Extracted data entries:
++++++++++
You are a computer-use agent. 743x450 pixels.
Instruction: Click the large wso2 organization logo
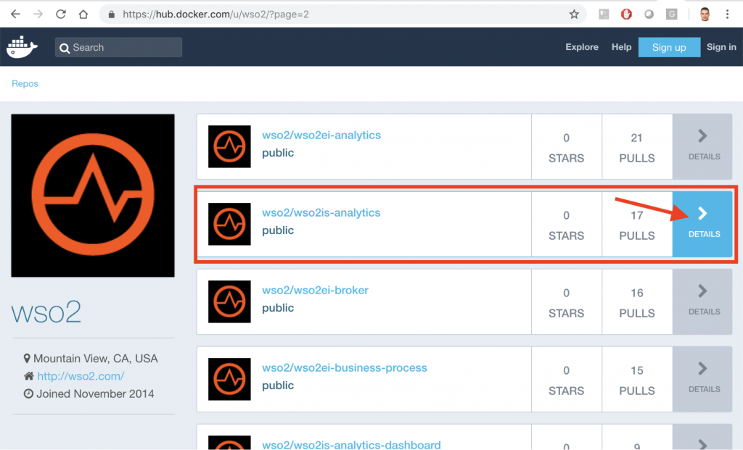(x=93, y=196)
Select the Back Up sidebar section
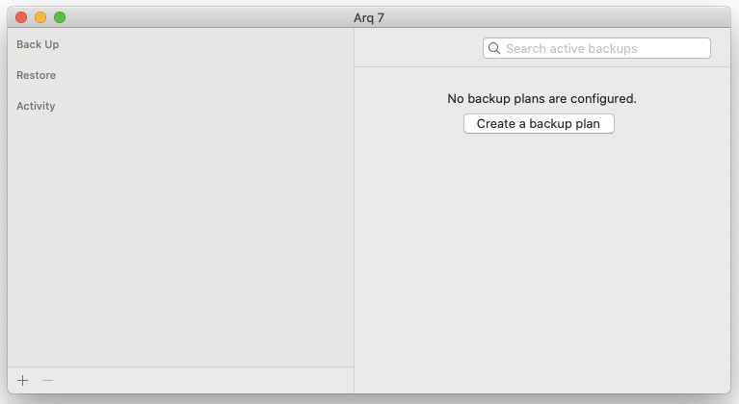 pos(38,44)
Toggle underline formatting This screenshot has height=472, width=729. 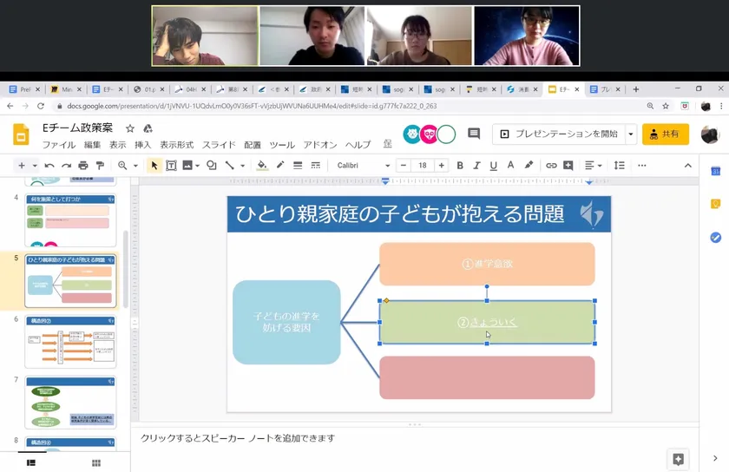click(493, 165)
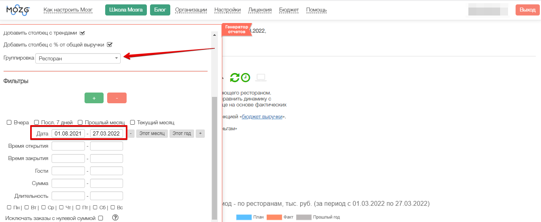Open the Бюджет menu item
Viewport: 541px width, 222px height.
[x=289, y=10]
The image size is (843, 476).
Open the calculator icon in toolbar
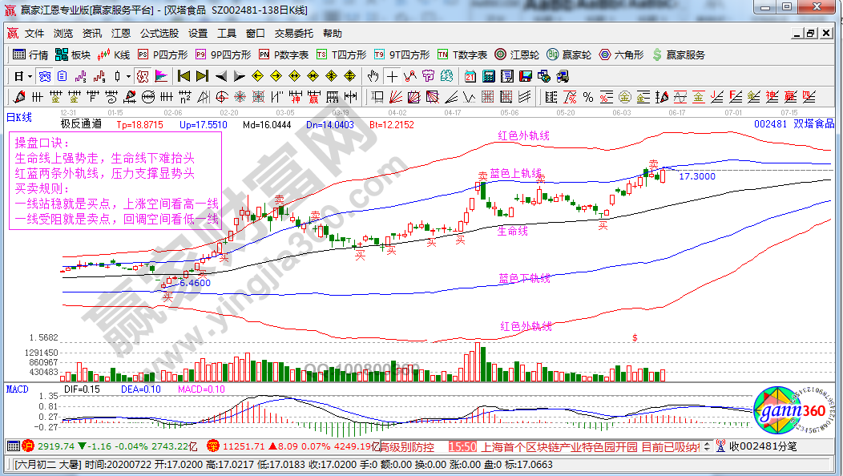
++++++++++
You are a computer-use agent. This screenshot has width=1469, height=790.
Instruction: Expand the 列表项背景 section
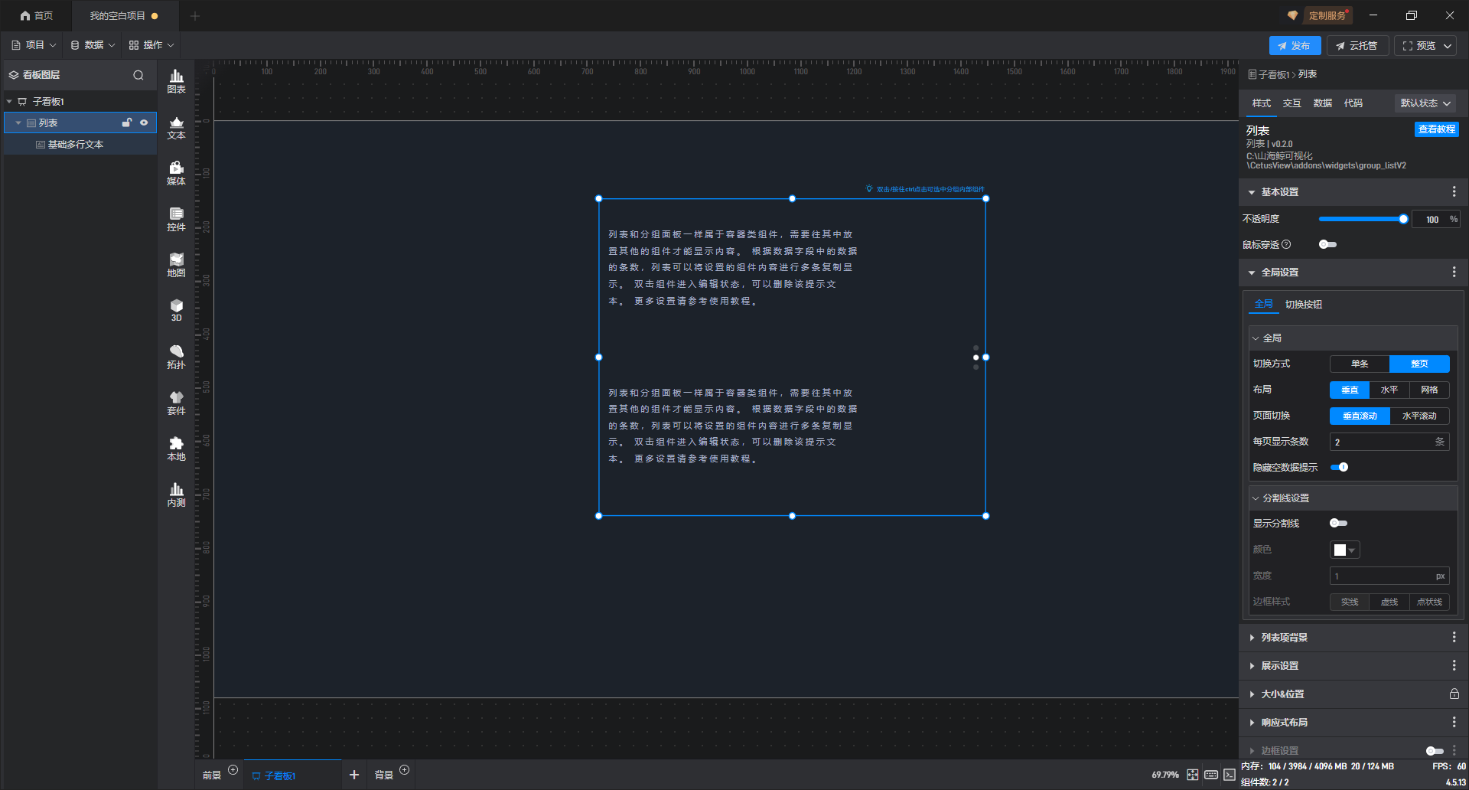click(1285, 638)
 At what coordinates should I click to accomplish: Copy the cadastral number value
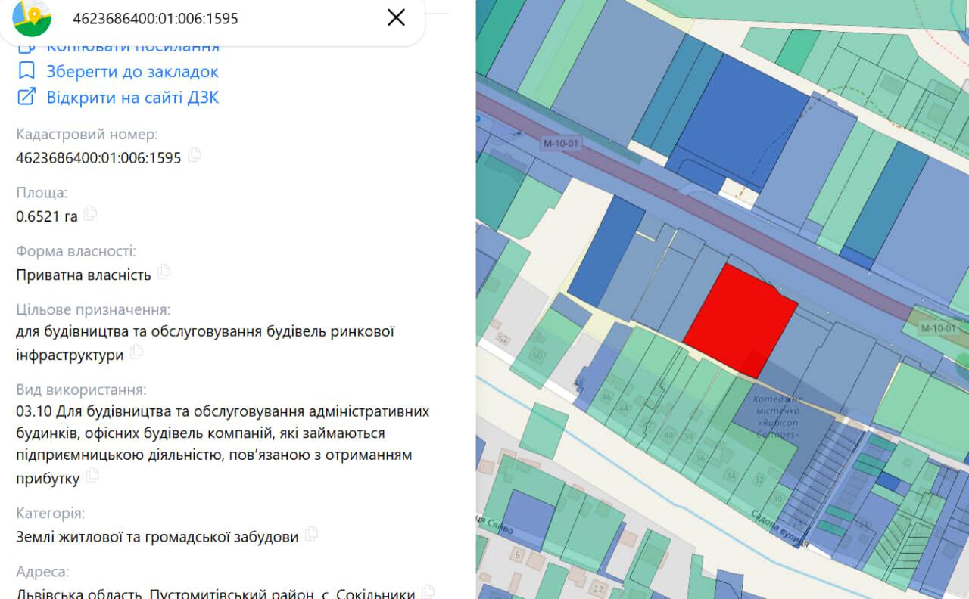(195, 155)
++++++++++
▸ **PROBLEM DESCRIPTION**: Taking the entries above, restate exactly those lines that fall between the line with "The image size is (843, 476)." and the line with "Open the calculator icon in toolbar", keeping both of those lines too.

▸ **YOUR SOLUTION**:
The image size is (843, 476).
Open the calculator icon in toolbar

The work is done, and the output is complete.